Work to complete -> Would you return each record that follows word for word, without its pictures?

Data extracts ->
--------------------

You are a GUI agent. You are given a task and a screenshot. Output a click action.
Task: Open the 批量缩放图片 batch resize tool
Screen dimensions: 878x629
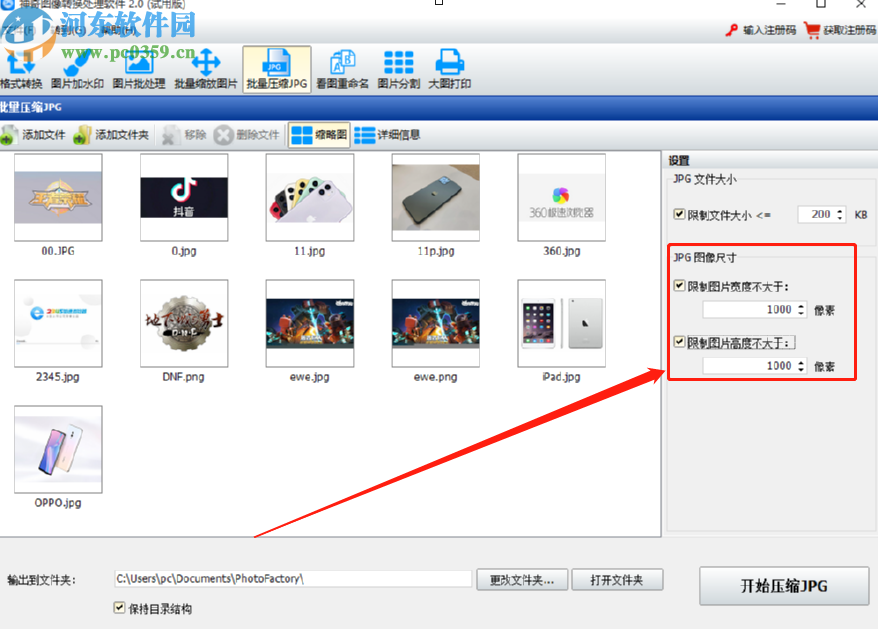click(x=205, y=68)
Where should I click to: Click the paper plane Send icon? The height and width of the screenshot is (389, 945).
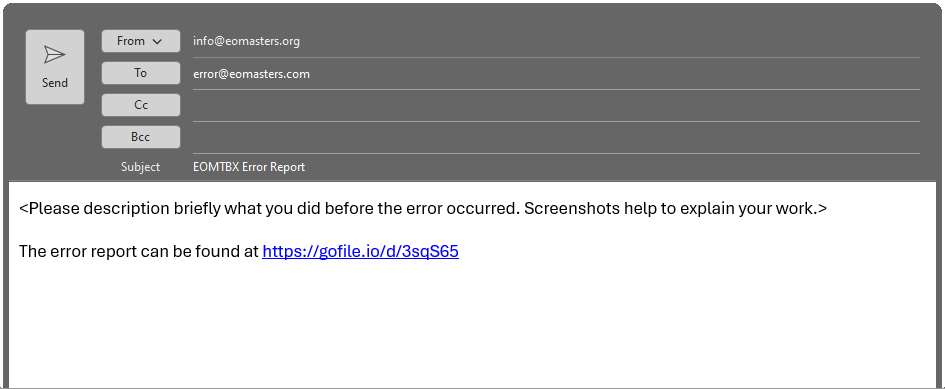(54, 55)
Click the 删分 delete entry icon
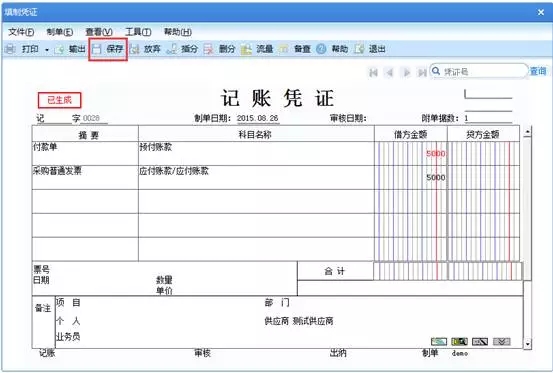This screenshot has height=373, width=553. click(208, 49)
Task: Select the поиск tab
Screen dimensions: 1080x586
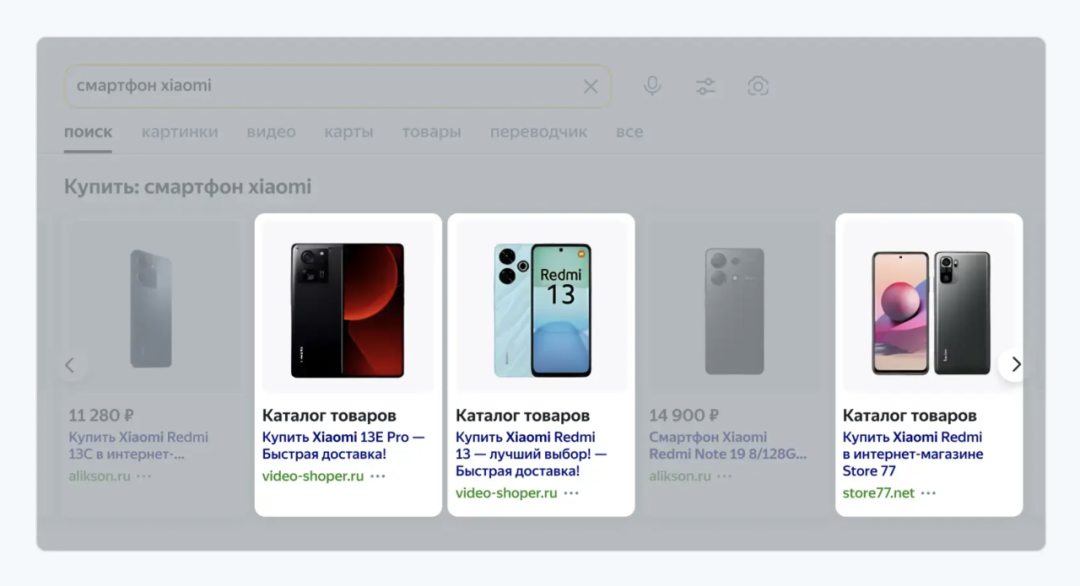Action: [x=88, y=131]
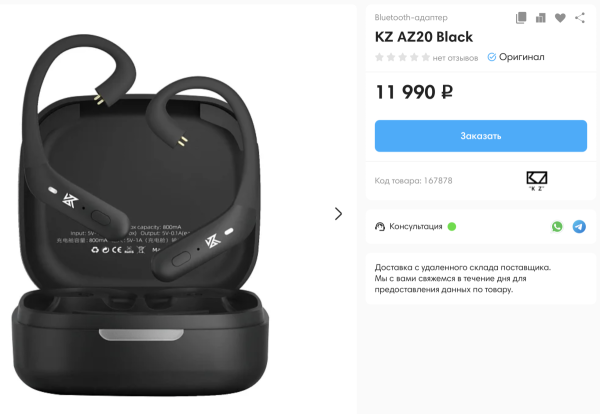
Task: Rate product with the first star
Action: click(x=379, y=57)
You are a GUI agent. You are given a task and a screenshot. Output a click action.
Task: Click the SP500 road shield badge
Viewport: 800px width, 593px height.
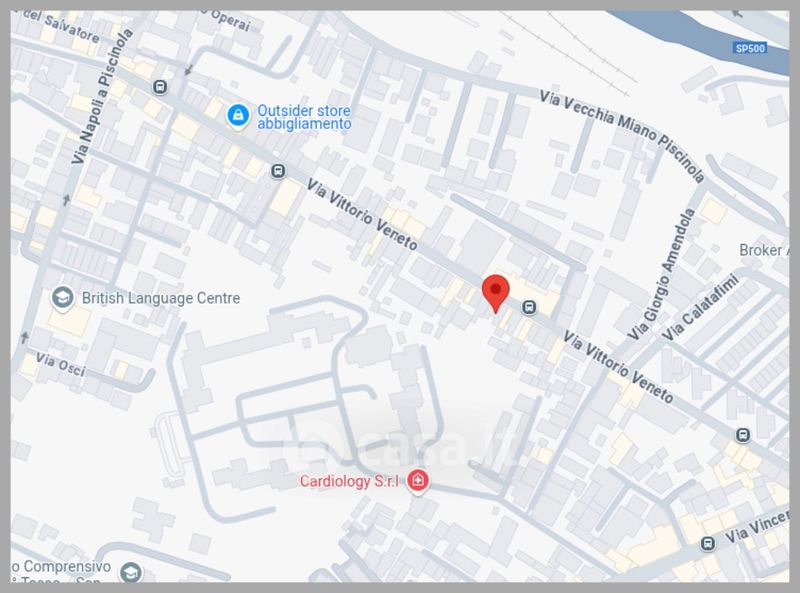(750, 48)
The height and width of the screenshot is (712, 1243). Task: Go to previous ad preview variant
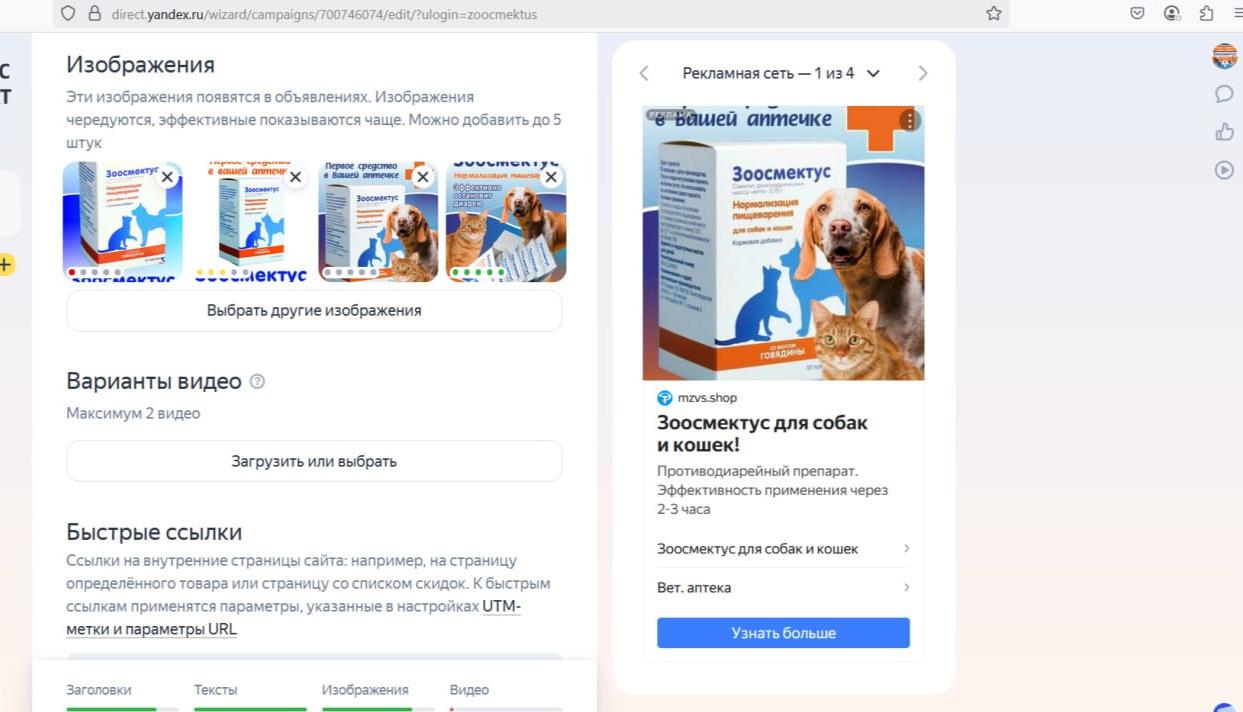(644, 73)
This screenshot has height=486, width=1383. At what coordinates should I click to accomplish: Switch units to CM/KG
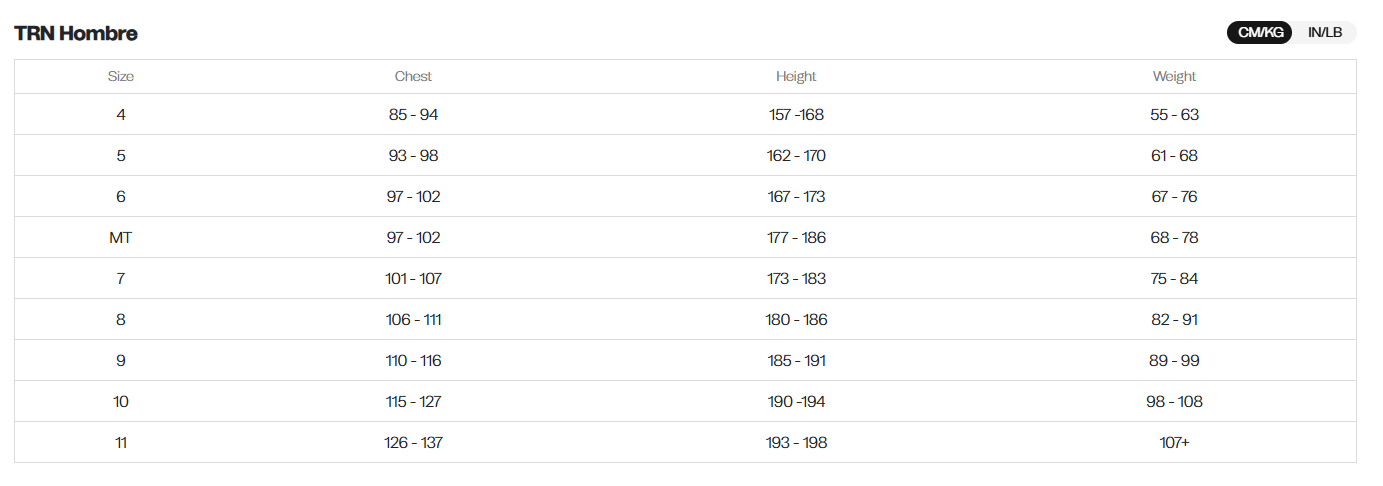tap(1260, 32)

--------------------

Response ->
You are a GUI agent. You are given a task and a screenshot. Output a click action.
Task: Open the 批量缩放图片 batch resize tool
Screen dimensions: 878x629
click(x=205, y=68)
Where should I click to: Click the paper plane Send icon? The height and width of the screenshot is (389, 945).
(54, 55)
Click the 删分 delete entry icon
This screenshot has height=373, width=553. click(208, 49)
Task: Select the поиск tab
Screen dimensions: 1080x586
Action: [x=88, y=131]
Task: Rate product with the first star
Action: click(x=379, y=57)
You are a GUI agent. You are given a task and a screenshot. Output a click action.
Task: Click the SP500 road shield badge
Viewport: 800px width, 593px height.
(750, 48)
The height and width of the screenshot is (712, 1243). Task: Go to previous ad preview variant
(644, 73)
This screenshot has height=486, width=1383. At what coordinates should I click to accomplish: Switch units to CM/KG
tap(1260, 32)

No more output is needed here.